As can be seen from “Prairie Sky,” the picture at the bottom left on the opposite page, their landscapes were still faily abstract. They printed ten editions of scenes from across Canada, inspired by their trip. They found a publisher in Vancouver, Canadian Native Prints, and they had their first opening.
Almost every available print sold within days. With time, their work softened, as can be seen in “Prairie Dawn,” next to “Prairie Sky.” They started concentrating on BC scenes, had many more openingts in Vancouver and exhibitions in San Francisco and New York. Often all prints sold out during the opening, with people queuing around the block. They found that the more realistic works were the most popular and printed recognizable BC landscapes with their shading techniques ideal for recreating the fog and mists of the BC coast.
After ten years of working hard Traudl developed health issues and the couple was ready for a change. They moved to the Cayman Islands and produced a few more editions from a studio there. The new works, showing scenes from the Caribbean and Hawaii, were never as popular as their BC works. At the end of the 1990s, they returned to Hudson for a retirement with family and friends who still lived here.
Below is a popular print called “Sunset.”
Today smooth shading is not techncially difficult. You can program a computer to go from light grey to blue in 100 steps and it will be completely even and look smooth. Your inkjet or laser printer will print the corresponding shades. But in the 1970s and 1980s it was difficult to achieve, even with high quality offset printing.
“Ruby Lake” above and “Cove” below highlight Peter and Traudl’s shading technique. These two prints were among the most popular and feature complex shading. “Ruby Lake” has shading going from the top down and from side to side while “Cove” has shading in three colours, from blue to pink to grey.

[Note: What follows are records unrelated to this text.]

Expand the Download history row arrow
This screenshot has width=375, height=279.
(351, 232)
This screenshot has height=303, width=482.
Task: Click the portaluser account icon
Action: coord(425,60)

Peter and Traudl started experimenting with shading by putting two colours side-by-side on the screen, but they found this method resulted in lines rather than smooth shades from one colour to the other. Their breakthrough came when they separated the two colours with a transparent acrylic base. Each colour bled into the transparent section, giving a smooth transition.

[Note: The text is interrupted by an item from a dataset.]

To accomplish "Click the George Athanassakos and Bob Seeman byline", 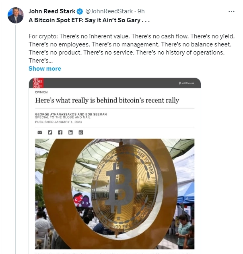I will point(71,114).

Peter and Traudl used this technique to create the serigraphy editions, meaning that the prints are not copies of an original but represent 100 or so originals. They ran about 200 sheets of paper through the process initially, first with one colour or shading and then with a second and third layer. They usually printed the overall shading first and added the solid shapes at the end.
After a print run, they verified each sheet of paper and discarded the ones where the result was not perfect. When the last colour was printed, they would take out the first finished print, about 10 during the run and the last print. They would check these proofs and each print for consistency and accuracy. Again, imperfect prints were discarded.
This process results in the uneven numbers of the print run. A print might be numbered 24/139. This means it was the 24th print out of a run that yielded 139 acceptable prints.
The Silkscreen Process
In traditional silk screen printing, a board with a rubber edge called a squeegee is used to squeeze paint through a nylon screen onto a sheet of paper. The screen is mounted in a frame. The printer glues shapes onto the bottom of the screen, pours the color of paint he wants onto the screen and wipes the paint back and forth with the squeegee. The paint goes through the screen where nothing is glued on the back and produces corresponding shapes on the paper. The printer then prints the number of sheets he wants in this way, washes out the screen, glues new shapes on the bottom and repeats the process with another colour. Small editions of multicoloured cards, posters and prints can be created in this way.
Peter and Traudl adapted the process for higher print volumes and greater flexibility. They mounted the frame with the silk screen on a machine that raised the frame at the touch of a foot pedal. Large sheets of paper could be moved under the raised screen and then moved out to be placed on drying racks.
Instead of gluing shapes onto the back of the screen, they covered the screens with a light-sensitive emulsion and kept them in a darkroom. They took the painting to be reproduced and covered it with a plastic film. They painted light-proof paint on the film over areas of the painting that were the same colour. They placed the film on the screen in their darkroom and exposed the screen to light. The emulsion hardened except where the light proof paint on the film kept light from exposing the emulsion. The emulsion on the unexposed areas of the screen was then washed out and paint the same colour as the painting could be printed in the washed out shapes. A typical painting would need several dozen colours to recreate all areas of the painting and one, called “Vera” by Frederick Horsman Varley, needed over 80 clours before Peter and Traudl were satisfied that the reproduction was a good likeness.
The initial colours were usually large areas and were simple shapes with opaque colours to give the print the same basic structure as the painting. Later colours were more transparent and reproduced the shadings of the original work. At the end there were always a few areas that needed extra layers of transparent colour to make the print look like the original.